***** Available records

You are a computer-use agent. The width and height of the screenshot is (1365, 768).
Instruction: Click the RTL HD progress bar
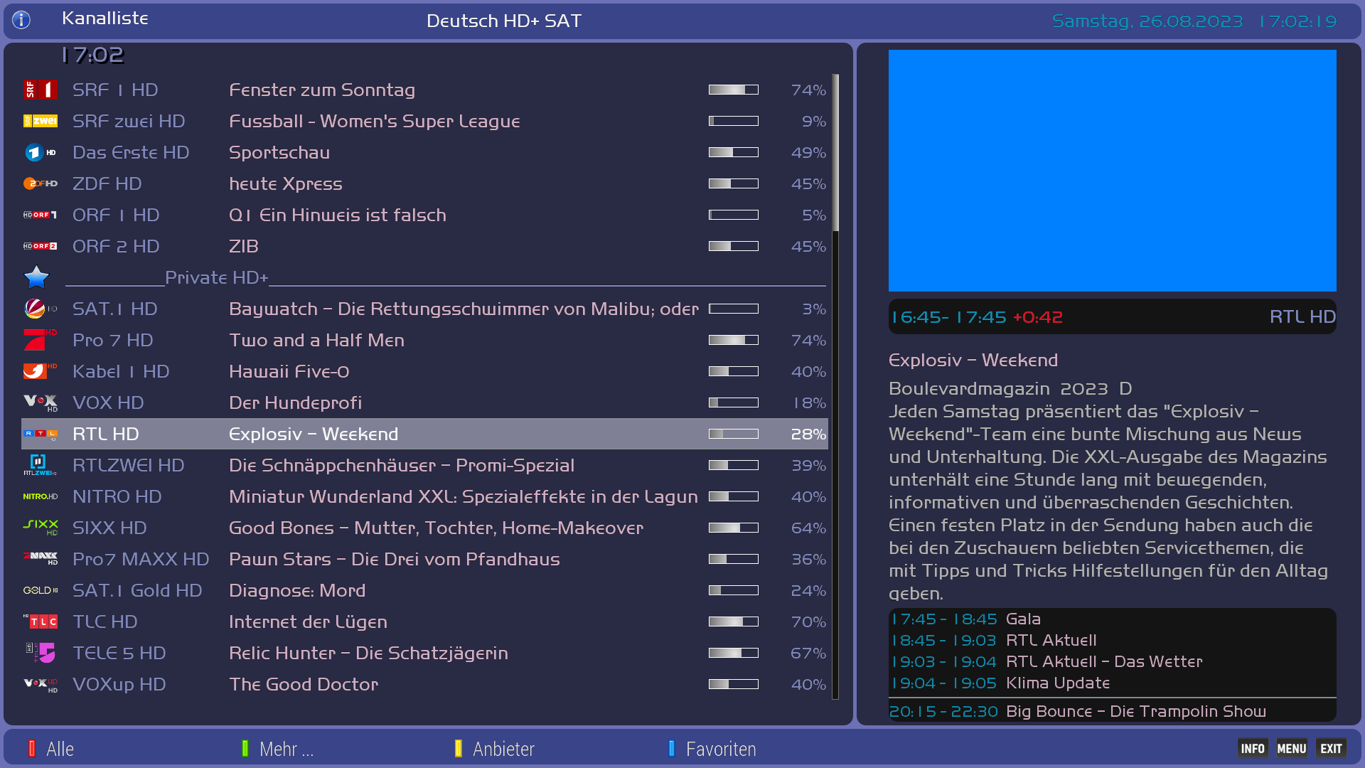point(733,434)
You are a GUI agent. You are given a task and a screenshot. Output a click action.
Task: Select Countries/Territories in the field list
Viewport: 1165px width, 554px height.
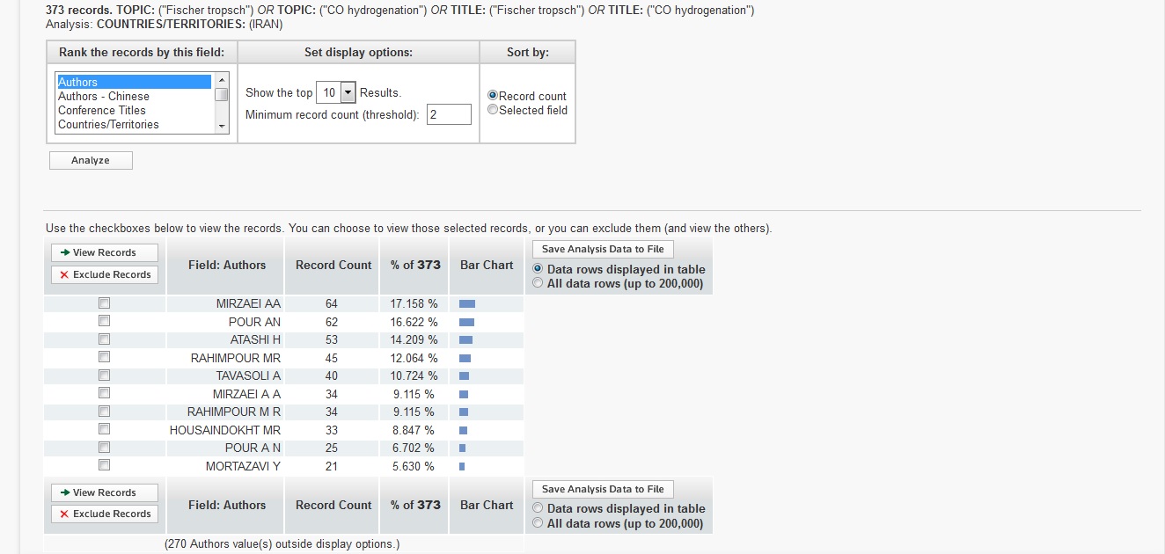pyautogui.click(x=108, y=124)
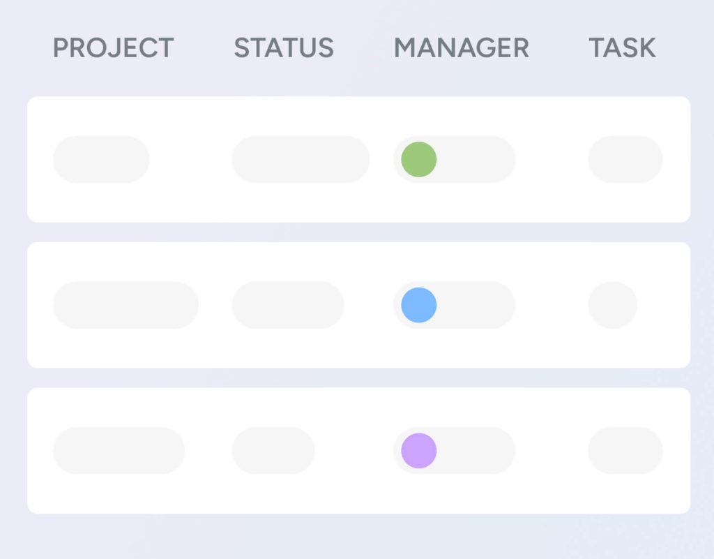This screenshot has height=559, width=714.
Task: Expand the third row's status pill
Action: pyautogui.click(x=273, y=450)
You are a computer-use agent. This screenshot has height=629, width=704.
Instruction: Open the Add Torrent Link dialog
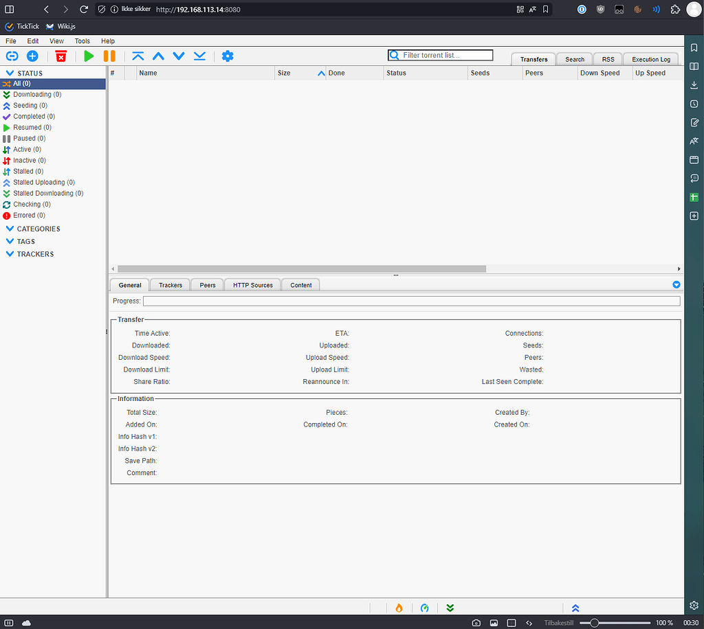pyautogui.click(x=12, y=56)

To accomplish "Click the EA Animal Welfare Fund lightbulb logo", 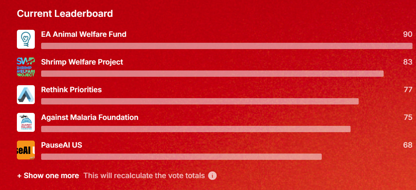I will 26,39.
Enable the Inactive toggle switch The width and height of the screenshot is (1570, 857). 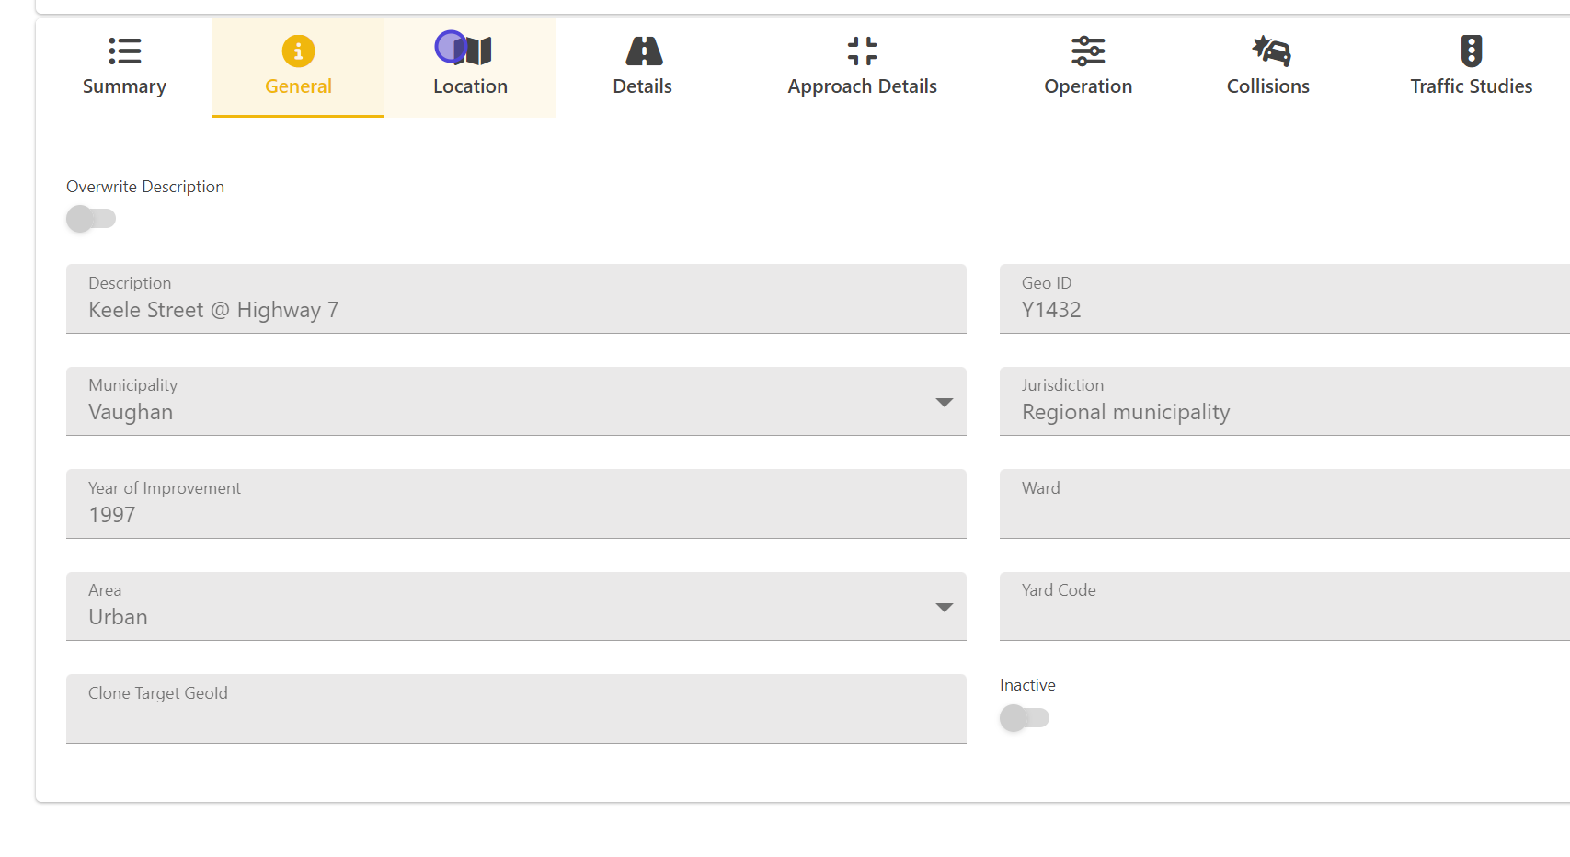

**********

§ Set problem:
Transcribe the listing starting at its first line and ending at the line that contains "point(733,434)", including both ends, and leave the pictures out of your answer.

§ Correct response:
You are a computer-use agent. The width and height of the screenshot is (1365, 768).
Instruction: Click the RTL HD progress bar
point(733,434)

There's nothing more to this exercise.